The researchers' goal was to study the patterns of toothbrushing and toothpaste use among children and adolescents by analyzing responses from parents or caregivers to survey questions. They utilized NHANES data, which provides representative information about the health status of children and adults in the U.S.
More than 5,100 U.S. children and adolescents ages 3 to 15 years were included in the analysis:
- Just over half were non-Hispanic white.
- More than 14% were non-Hispanic black.
- Almost 16% were Mexican-American.
Most of the respondents indicated that toothbrushing began at age 1 (see table below).
|Age at which children started brushing
||< 1 year
||≥ 3 years
|< 100% Federal Poverty Level (FPL)
|≥ 200% FPL
The researchers also reported that almost 40% of children ages 3 to 6 used more toothpaste than recommended. The ADA and other organizations recommend that toothbrushing begin when the first tooth erupts, and children younger than 3 years should use a smear of toothpaste the size of a rice grain.
Children 3 to 6 years should use a pea-sized amount of toothpaste. Dr.

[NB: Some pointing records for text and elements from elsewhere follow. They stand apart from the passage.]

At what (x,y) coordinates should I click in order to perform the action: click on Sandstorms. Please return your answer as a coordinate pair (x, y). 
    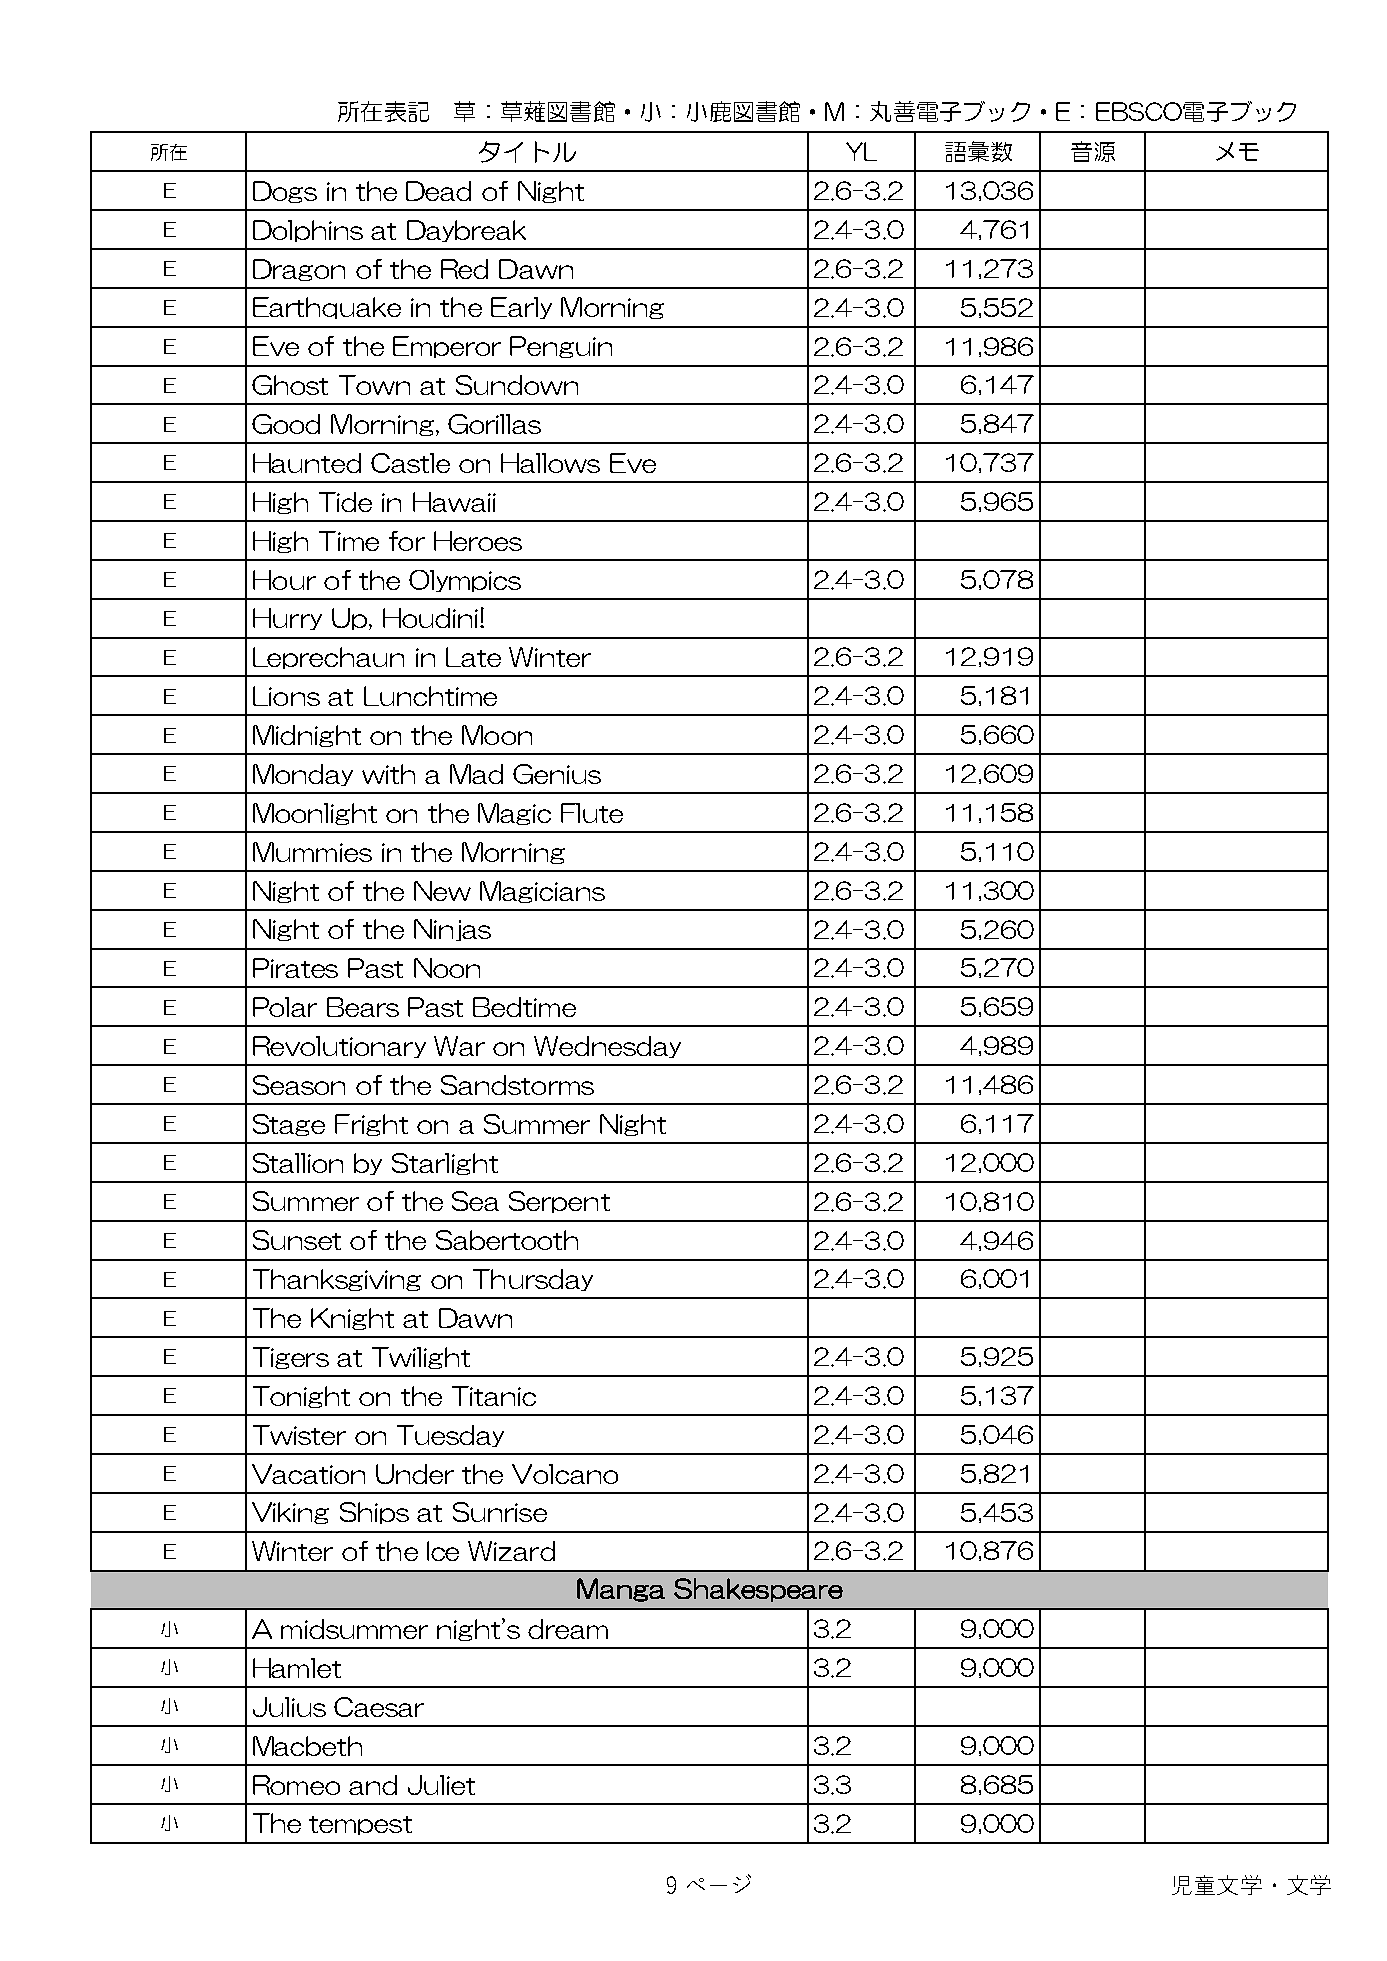
    Looking at the image, I should click on (517, 1085).
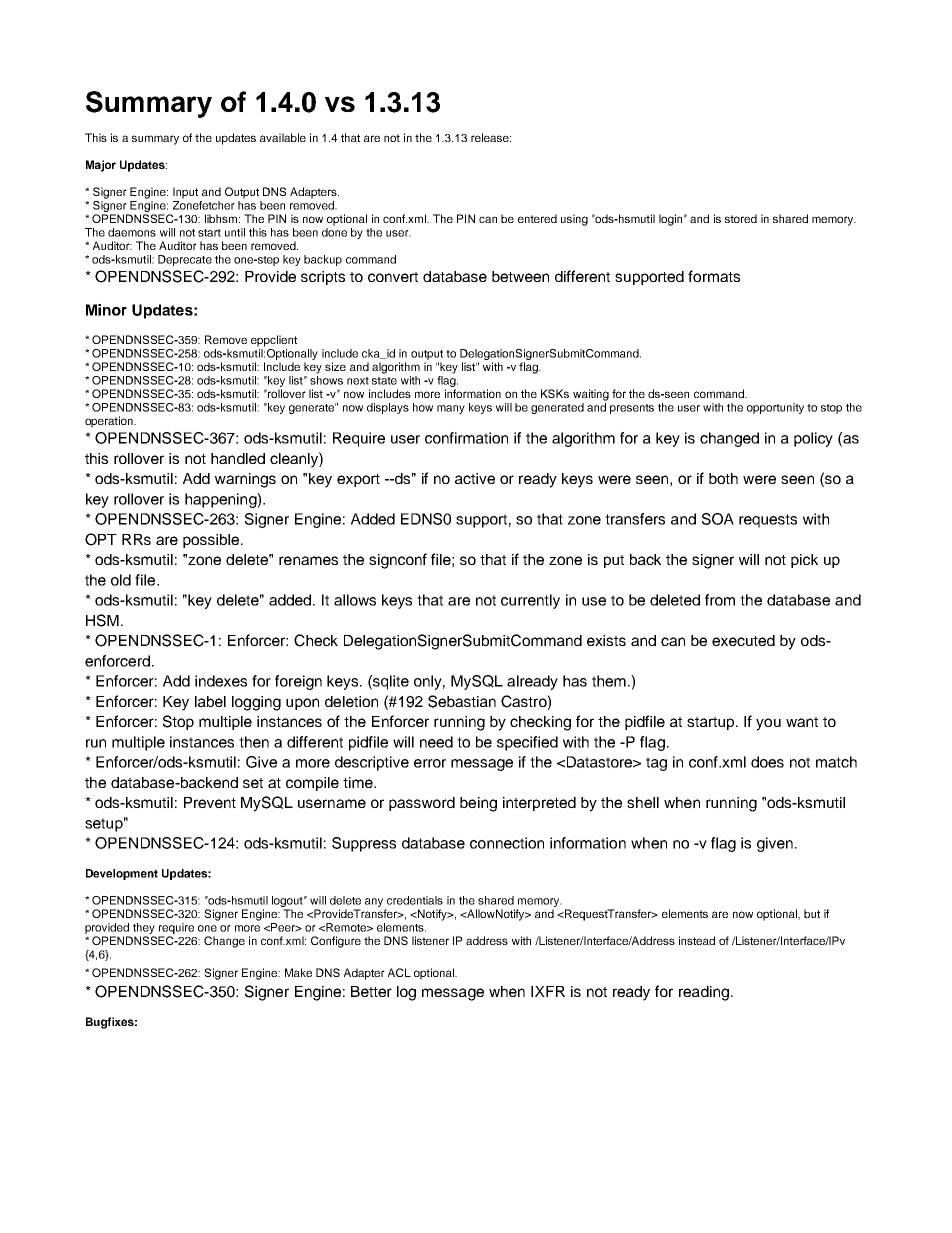 The image size is (952, 1233). Describe the element at coordinates (741, 218) in the screenshot. I see `stored` at that location.
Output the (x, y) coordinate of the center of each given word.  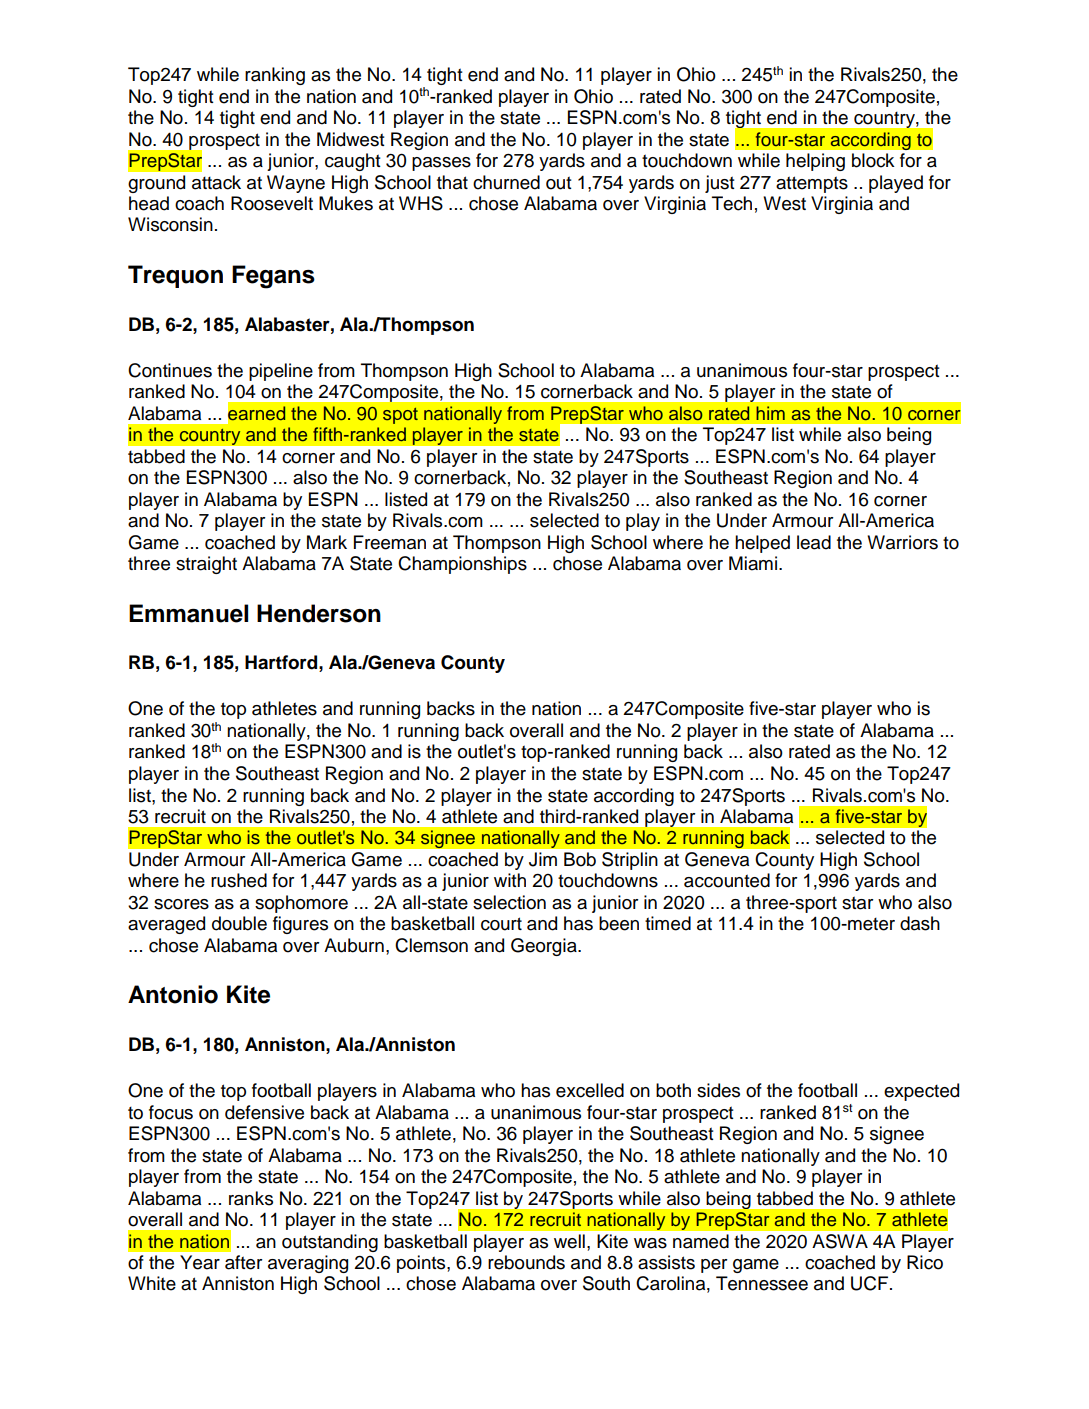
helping (815, 162)
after (244, 1262)
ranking (275, 76)
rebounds (526, 1262)
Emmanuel (188, 613)
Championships (462, 565)
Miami (753, 563)
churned (506, 182)
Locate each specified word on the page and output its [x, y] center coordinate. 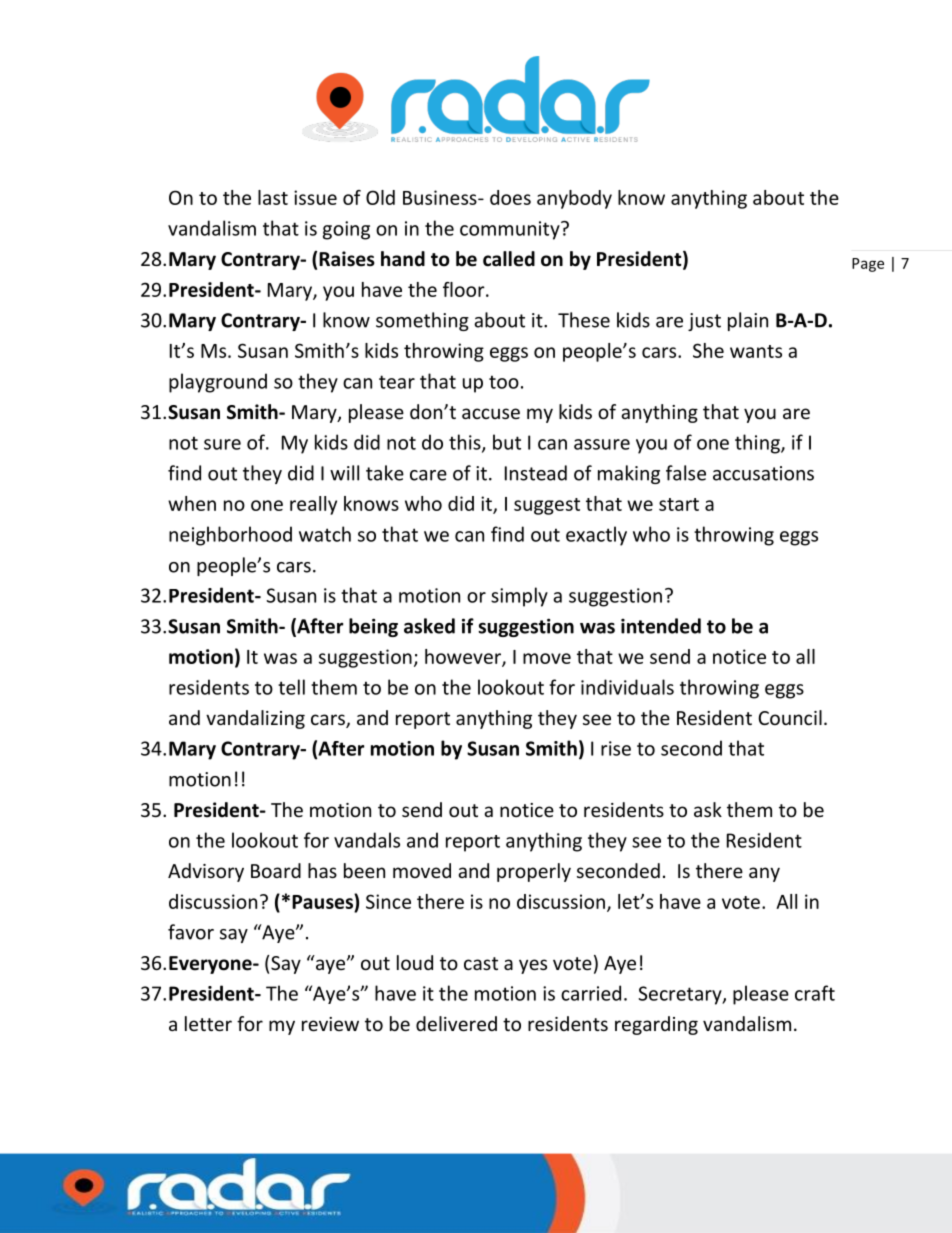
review [330, 1024]
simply [519, 597]
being [373, 627]
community [511, 230]
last [273, 197]
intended [661, 626]
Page [868, 265]
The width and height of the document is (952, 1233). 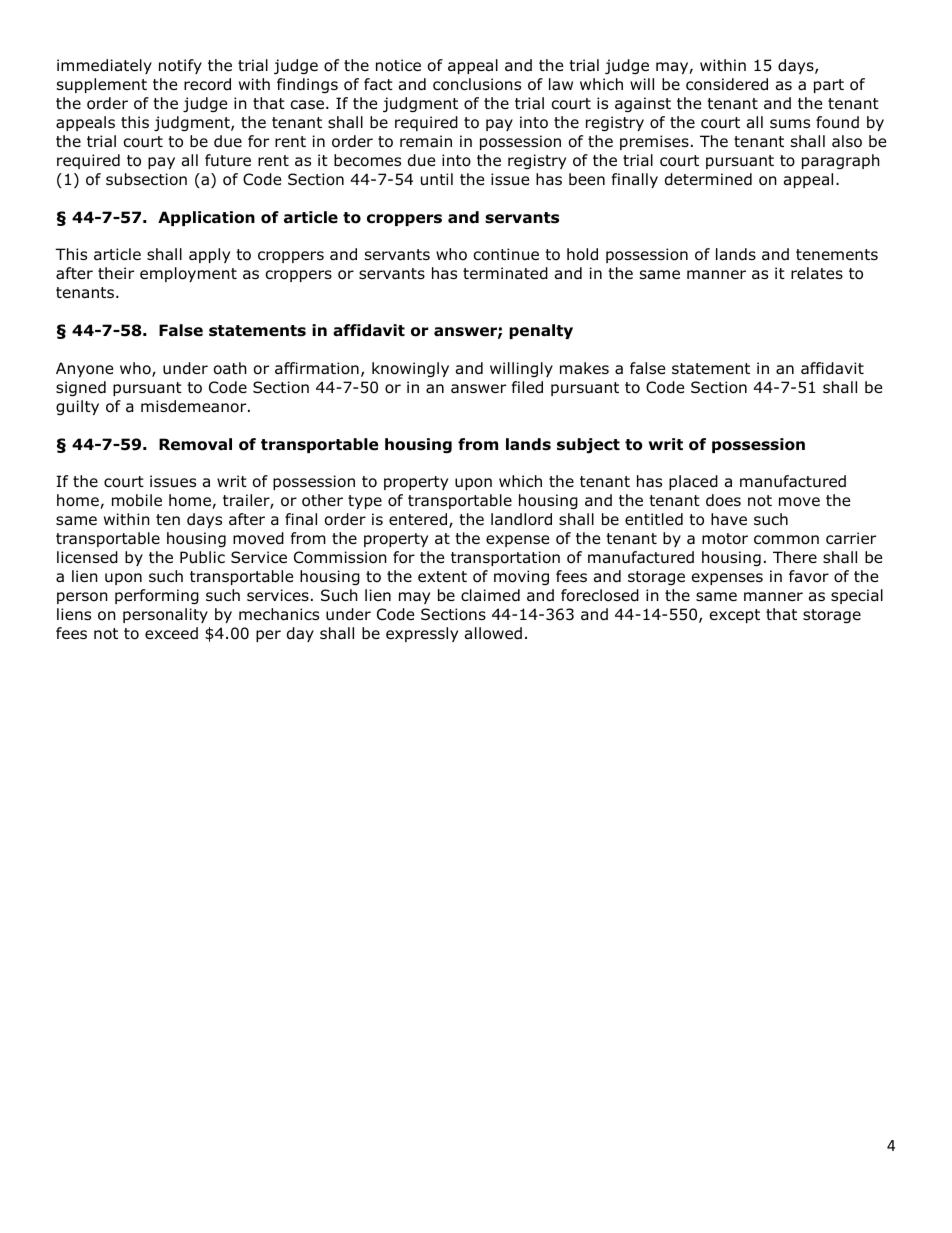 I want to click on conclusions, so click(x=477, y=84).
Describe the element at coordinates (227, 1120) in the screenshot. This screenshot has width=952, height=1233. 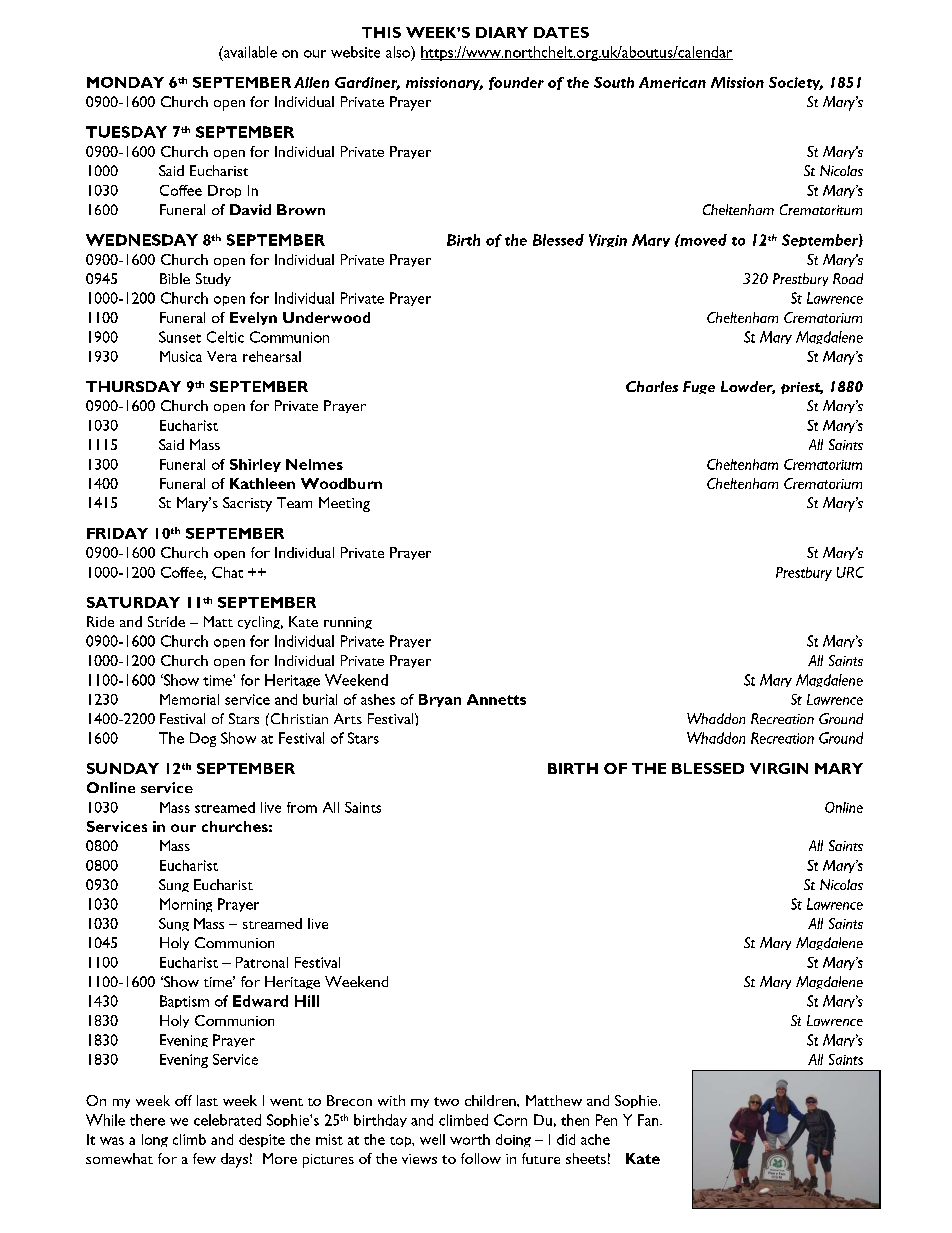
I see `celebrated` at that location.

Thornton-Evans and colleagues found the following in the 3- to 6-year age group:
- More than 12% used a smear.
- Almost half used a pea-sized amount.
- More than 20% used a half load.
- Almost 18% used a full load.
“Careful supervision of fluoride intake improves the preventive benefit of fluoride.”
— Gina Thornton-Evans, DDS, and colleagues
The researchers reported three limitations to their study:
- The results are based on parents' self-reports, so reporting bias is possible.
- The question about the amount of toothpaste used focused on the amount currently used and, therefore, might overestimate the amount that was used at younger ages.
- The type of toothpaste (fluoride versus nonfluoride) was not specified.
The findings suggest that children and adolescents are engaging in appropriate daily preventive dental health practices, but the implementation is not optimal, the researchers concluded.
"Careful supervision of fluoride intake improves the preventive benefit of fluoride, while reducing the chance that young children might ingest too much fluoride during critical times of enamel formation of the secondary teeth," they wrote.